On 7/30/2024 12:31 PM, Bruce Richardson wrote:
On Tue, Jul 30, 2024 at 11:21:25AM +0200, Burakov, Anatoly wrote:
On 7/29/2024 6:41 PM, Bruce Richardson wrote:
On Mon, Jul 29, 2024 at 06:16:48PM +0200, Burakov, Anatoly wrote:
On 7/29/2024 4:30 PM, Bruce Richardson wrote:
On Mon, Jul 29, 2024 at 02:05:52PM +0100, Anatoly Burakov wrote:
A lot of developers use Visual Studio Code as their primary IDE. This
script generates a configuration file for VSCode that sets up basic build
tasks, launch tasks, as well as C/C++ code analysis settings that will
take into account compile_commands.json that is automatically generated
by meson.
Files generated by script:
- .vscode/settings.json: stores variables needed by other files
- .vscode/tasks.json: defines build tasks
- .vscode/launch.json: defines launch tasks
- .vscode/c_cpp_properties.json: defines code analysis settings
The script uses a combination of globbing and meson file parsing to
discover available apps, examples, and drivers, and generates a
project-wide settings file, so that the user can later switch between
debug/release/etc. configurations while keeping their desired apps,
examples, and drivers, built by meson, and ensuring launch configurations
still work correctly whatever the configuration selected.
This script uses whiptail as TUI, which is expected to be universally
available as it is shipped by default on most major distributions.
However, the script is also designed to be scriptable and can be run
without user interaction, and have its configuration supplied from
command-line arguments.
Signed-off-by: Anatoly Burakov <anatoly.bura...@intel.com>
---
Just was trying this out, nice script, thanks.
Thanks for the feedback! Comments below.
More comments inline below, but summarising after the fact here.
Still not entirely sure what way is best for all this so please take all
current and previous suggestions with a pinch of salt. Based off what you
suggest and the ongoing discuss my current thinking is:
* +1 to split the vscode config generation from the TUI. Both are also
targetting different end-users - the TUI is for everyone looking to build
DPDK, both devs and users, while the vscode config is for developers only.
* Let's ignore the multi-build-directory setup for now, if it makes it more
complex for the simple cases of one build-dir.
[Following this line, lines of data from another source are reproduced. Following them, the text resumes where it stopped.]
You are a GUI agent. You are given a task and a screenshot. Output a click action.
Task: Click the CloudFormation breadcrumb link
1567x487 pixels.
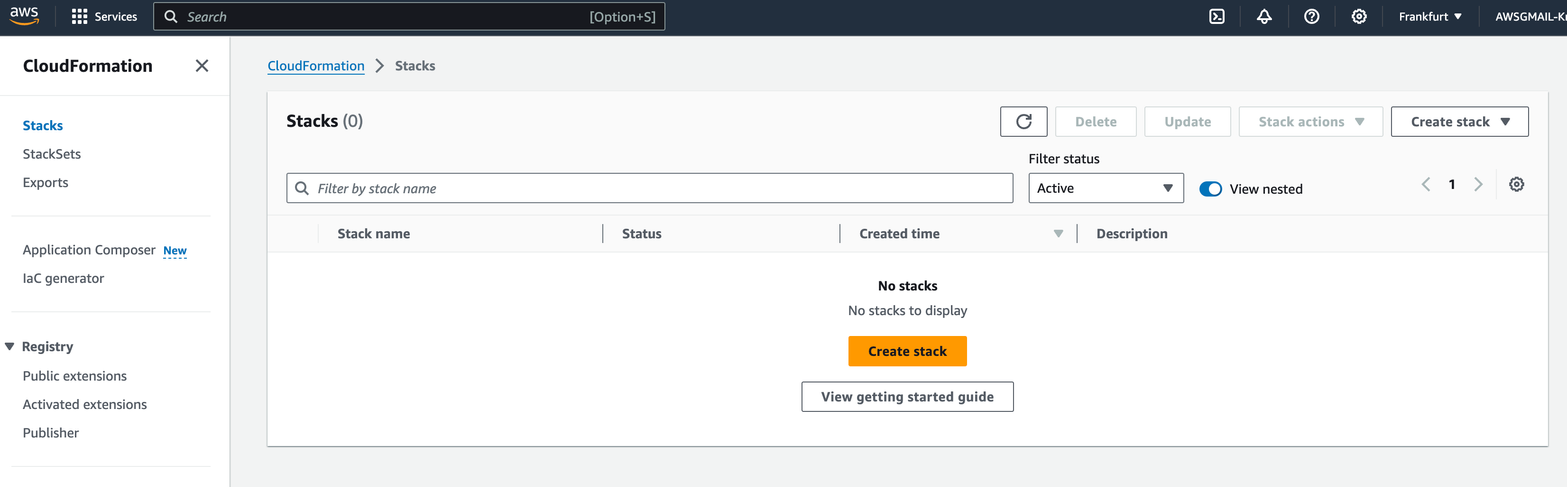316,66
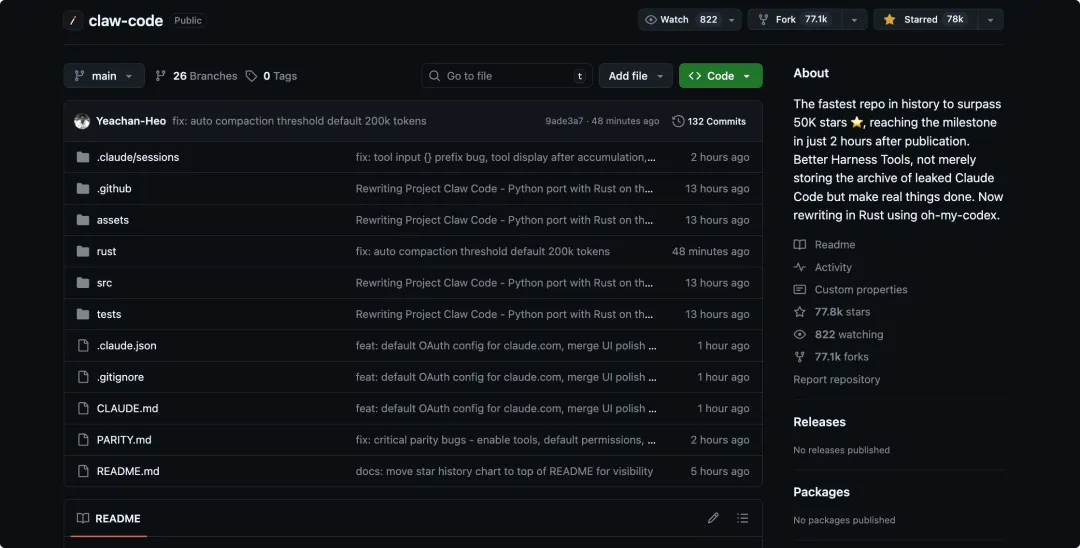Click the Activity pulse icon in About
Viewport: 1080px width, 548px height.
click(800, 267)
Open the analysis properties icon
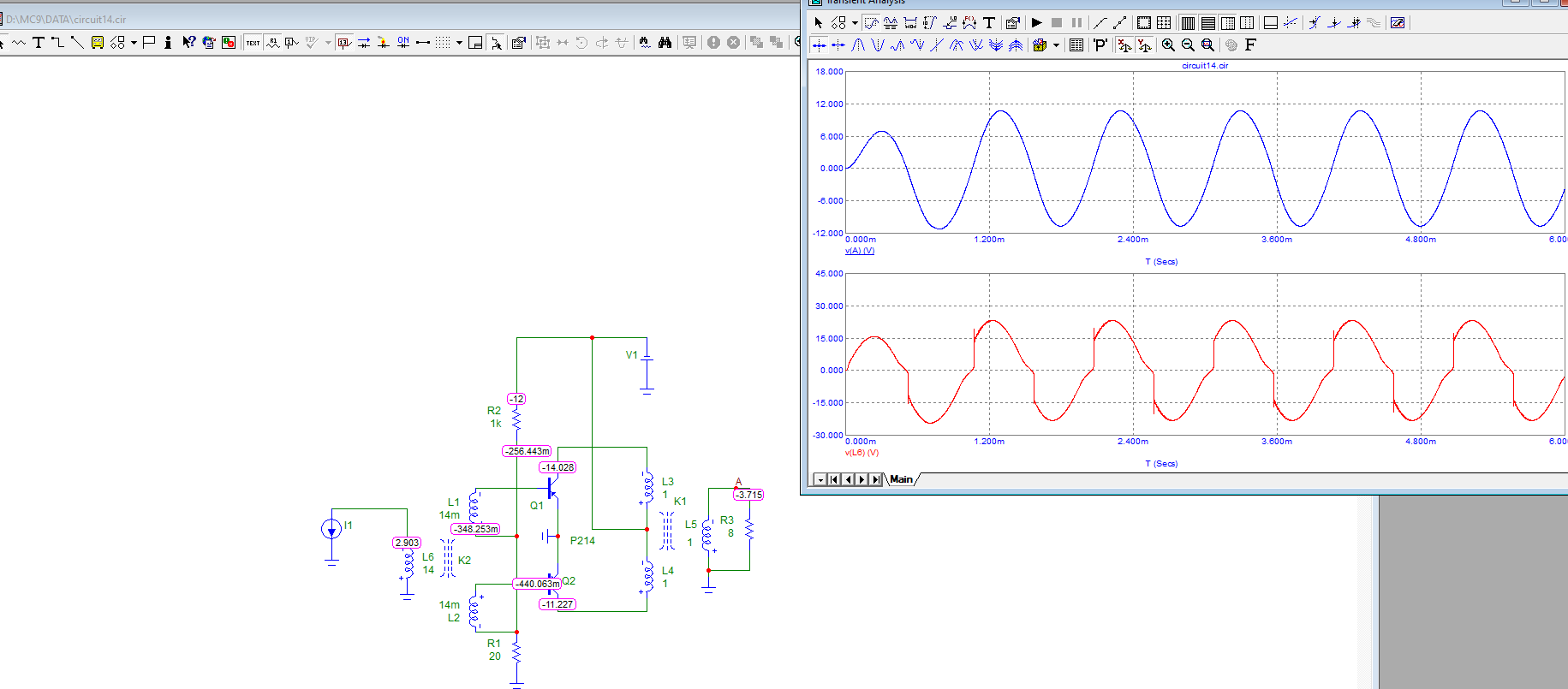The height and width of the screenshot is (689, 1568). [1012, 23]
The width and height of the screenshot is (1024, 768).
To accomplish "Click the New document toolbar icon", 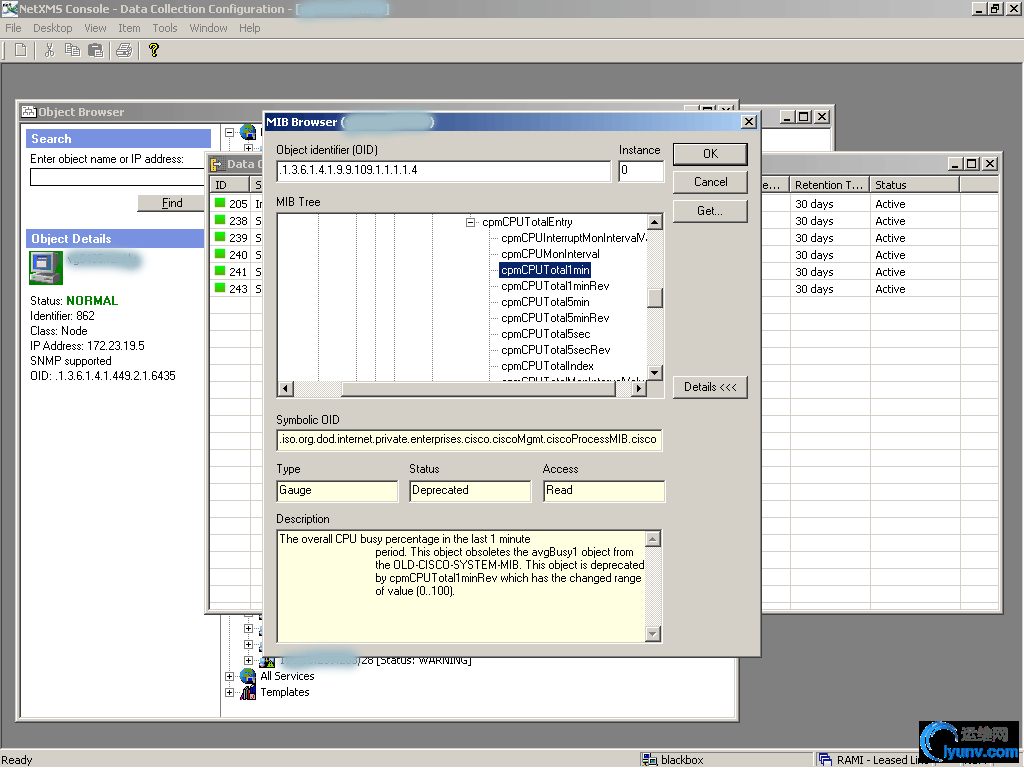I will (21, 50).
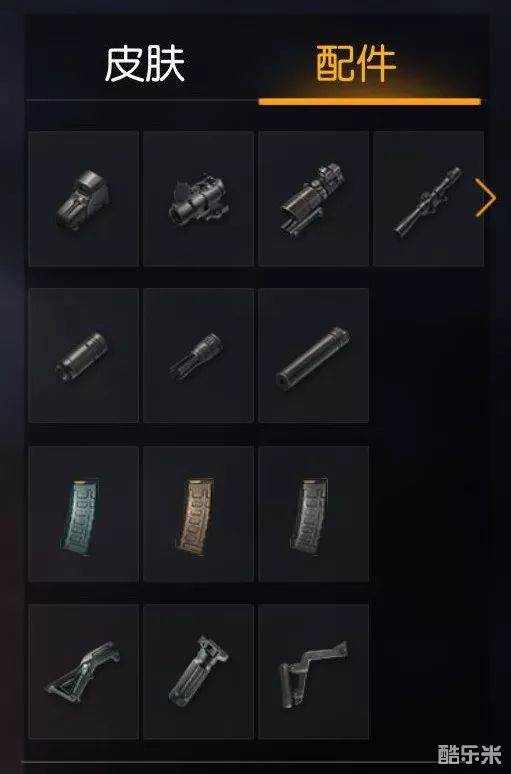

Not really *that* much more complex, IMO. The only real issue is
possible differences in code analysis behavior stemming from having
"wrong" build directory set up as a source of compile_commands.json. If
you're OK with adding multiple tasks per multiple build directories,
then all of the rest of it becomes trivial because if launch tasks are
per-build, they can reference per-build build commands and work
seamlessly using "duplicate" commands.
And even then, for first version we can probably drop the code analysis
angle (just use the first detected config as the source), in which case
we can pretty much support multiple build dirs for free as we'd have to
build all the infrastructure (e.g. config updates etc.) anyway if we
want this process to be seamless.
* I think we should investigate having the vscode config generated from
meson rather than the other way around.
It didn't occur to me that it was possible, it sounds like that's really
the way to go!
<snip>
Strictly speaking, yes. However, in my experience using eclipse as an IDE
in the past it doesn't matter that much which or how many build directories
are analysed. However, vscode may well be different in this regard.
Unless the user does *wildly* different things in their build
directories (i.e. two dirs, one of which used for cross-build or
something), I expect things to work without any additional effort, so
you're right in that for most practical purposes, the result wouldn't
really be different to having "proper" C++ analysis configurations.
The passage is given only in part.